The only requirement is that I can pull (and decompress) the first number on the list to work with, whithout touching the rest of the list.

I have many good ideas but most of them translate the numbers to bits. Example:

you can write any number x as the tuple |log(x)|,x-|log(x)| the first element we right it as a string of 1's and a 0 at the end (Unary Code) and the second in binary. e.g:

1 -> 0,1 -> 0 1

...

5 -> 2,1 -> 110 01

...

8 -> 3,0 -> 1110 000

9 -> 3,1 -> 1110 001

...

While a Int takes a fixed 32 bits of memory and a long 64, with this compression x requires 2log(x) bits for storage and can grow indefinetly. This Compression does reducememory in most cases.

How would you handle such type of data? Is there something such as bitarray or something?

Any other way to compress such data in Scala?

Thanks

+2  A: 

Depending on the sparseness and range of your data set, you may keep your data as a list of deltas instead of numbers. That's used for sound compression, for instance, and can be both lossy or lossless, depending on your needs.

For instance, if you have Int numbers but know they will hardly ever be more than a (signed) Byte apart, you could do something like this list of bytes:

-1           // Use -1 to imply the next number cannot be computed as a byte delta
0, 0, 4, 0   // 1024 encoded as bytes
1            // 1025 as a delta
-5           // 1020 as a delta
-1           // Next number can't be computed as a byte delta
0, 0, -1, -1 // 65535 encoded as bytes -- -1 doesn't have special meaning here
10           // 65545 as a delta

So you don't have to handle bits using this particular encoding.

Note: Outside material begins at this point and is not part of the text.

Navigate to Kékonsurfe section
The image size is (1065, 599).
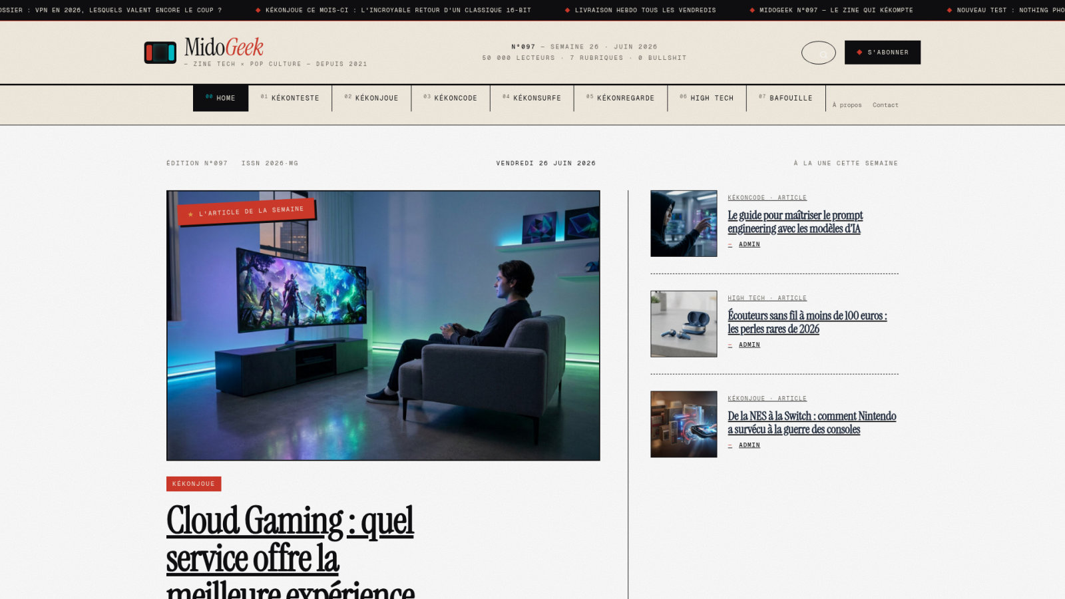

But, really, you won't get good answers without a very clear indication of the particular problem, the characteristics of the data, etc.

Rereading your question, it seems you are not discarding compression techniques that turn data into bits. If not, then I suggest Huffman -- predictive if needed -- or something from the Lempel-Ziv family.

And, no, Scala has no library to handle binary data, unfortunately. Though paulp probably has something like that in the compiler itself.

Daniel
Thanks, that is a good idea.I guess we could use an array of bytes to "package" bits. It would serve as a list of bits (packed in groups of 8). Do you think this could work in terms of performance?